Entries provided: Begin

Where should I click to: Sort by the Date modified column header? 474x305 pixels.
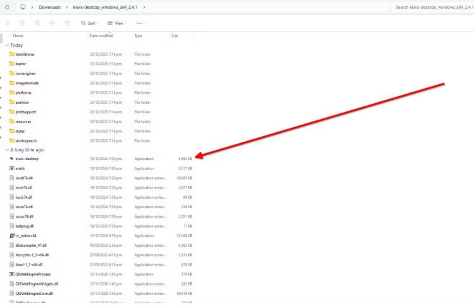tap(102, 35)
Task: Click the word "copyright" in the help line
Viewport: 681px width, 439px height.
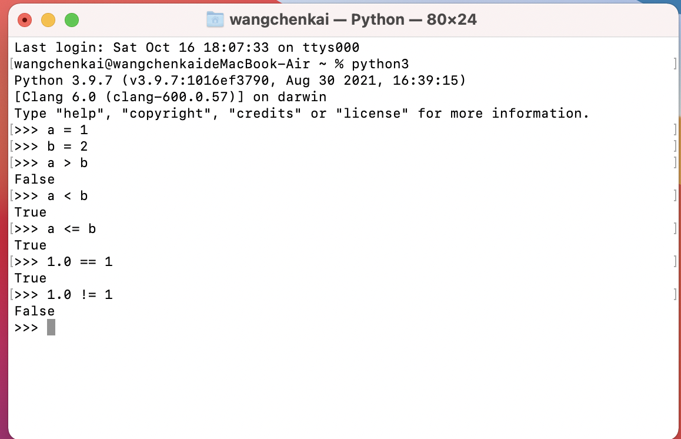Action: [166, 113]
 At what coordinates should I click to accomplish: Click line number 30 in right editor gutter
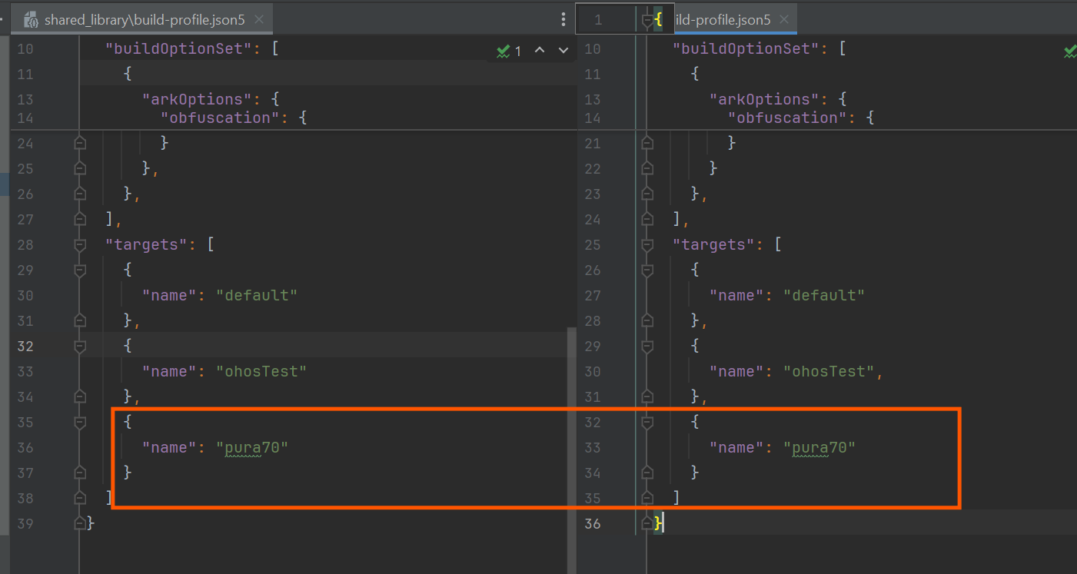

Entries provided: End

→ **Task prompt**
What is wanted is an exact copy of the lines from the line with "Task: Click the" through the end of the records, both ends included, pictures excluded.

→ **Your response**
Task: Click the word "copyright" in the help line
Viewport: 681px width, 439px height.
Action: [166, 113]
 At what coordinates should I click to accomplish: Click line number 30 in right editor gutter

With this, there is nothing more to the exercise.